Without adequate buy-in, the United States could create a leaky, ineffective sanctions regime if it tried to impose new unilateral sanctions on Iran. If the United States reimposed sanctions on Iran’s energy industry, it would have to answer very difficult questions about the status of deals already struck between Iran and foreign companies. U.S. policymakers would face lobbying for carve-outs or waivers, and they would likely confront companies pushing ahead with projects regardless of the sanctions threat. If the United States granted any significant exceptions, it would then weaken the overall effectiveness of the program.
There is a precedent for such a stillborn sanctions efforts. In 1997, Total, Russian energy giant Gazprom, and Malaysia’s national energy company Petronas participated in a $2 billion deal in Iran’s South Pars field. The two national oil companies along with pressure from the European Union deterred the United States from aggressively enforcing the Iran and Libya Sanctions Act (ILSA), an early U.S. attempt to sanction the Iranian energy industry, and contributed to making the ILSA effort ineffectual overall. The current deals offer an even larger deterrent. Total, in addition to its new South Pars deal, has made Iran a part of its future success, a decision that will ensure a strong defense from France and the European Union. Additionally, Total’s current South Pars deal also includes China National Petroleum Corporation (CNPC), a national oil company that will serve as an even bigger counterweight to U.S. sanctions than its Russian or Malaysian counterparts did twenty years ago. Also, CNPC may be able to help finance the deal and shield Total from some exposure to the U.S. financial system and sanctions. These parallels between the failure of ILSA and the potential reimposition of sanctions in 2017 suggest that similarly any new economic measures may yield disappointing economic pressure on Iran.

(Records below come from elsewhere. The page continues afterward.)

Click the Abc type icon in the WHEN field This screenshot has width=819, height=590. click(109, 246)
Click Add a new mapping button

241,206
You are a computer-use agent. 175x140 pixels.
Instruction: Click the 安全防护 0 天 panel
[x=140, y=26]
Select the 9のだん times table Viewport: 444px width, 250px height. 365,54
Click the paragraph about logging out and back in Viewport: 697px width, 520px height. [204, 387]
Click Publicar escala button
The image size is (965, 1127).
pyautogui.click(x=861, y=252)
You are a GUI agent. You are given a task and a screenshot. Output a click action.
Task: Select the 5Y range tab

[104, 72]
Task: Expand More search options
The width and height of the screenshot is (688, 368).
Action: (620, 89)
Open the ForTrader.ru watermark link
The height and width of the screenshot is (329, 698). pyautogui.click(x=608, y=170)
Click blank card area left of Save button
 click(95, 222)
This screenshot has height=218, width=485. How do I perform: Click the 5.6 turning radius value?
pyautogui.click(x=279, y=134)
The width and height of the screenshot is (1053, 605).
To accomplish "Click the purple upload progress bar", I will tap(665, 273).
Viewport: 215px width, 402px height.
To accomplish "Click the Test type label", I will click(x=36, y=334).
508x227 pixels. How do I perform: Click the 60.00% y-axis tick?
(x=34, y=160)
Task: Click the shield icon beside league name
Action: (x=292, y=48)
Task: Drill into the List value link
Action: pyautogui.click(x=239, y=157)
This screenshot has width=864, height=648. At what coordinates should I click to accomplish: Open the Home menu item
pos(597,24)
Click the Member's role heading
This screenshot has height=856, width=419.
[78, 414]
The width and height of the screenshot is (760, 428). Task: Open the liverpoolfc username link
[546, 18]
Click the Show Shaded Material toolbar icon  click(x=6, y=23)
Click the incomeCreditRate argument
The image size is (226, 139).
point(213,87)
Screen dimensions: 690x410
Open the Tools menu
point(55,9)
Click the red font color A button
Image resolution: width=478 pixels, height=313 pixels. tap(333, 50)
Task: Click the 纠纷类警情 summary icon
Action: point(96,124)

The economic pressure on Iran of reimposed sanctions may be lackluster, but the reimposition’s negative effect on U.S. policymaking will be significant. If countries believe that they can avoid sanctions by splitting international partners, they will fear U.S. sanctions less. The sanctions on Iran that led to the JCPOA were as much a triumph of diplomacy as of financial and economic engineering. If the snapback by the United States results in pushback, it will make the coalition-building that enables the continued Russia sanctions regimes difficult.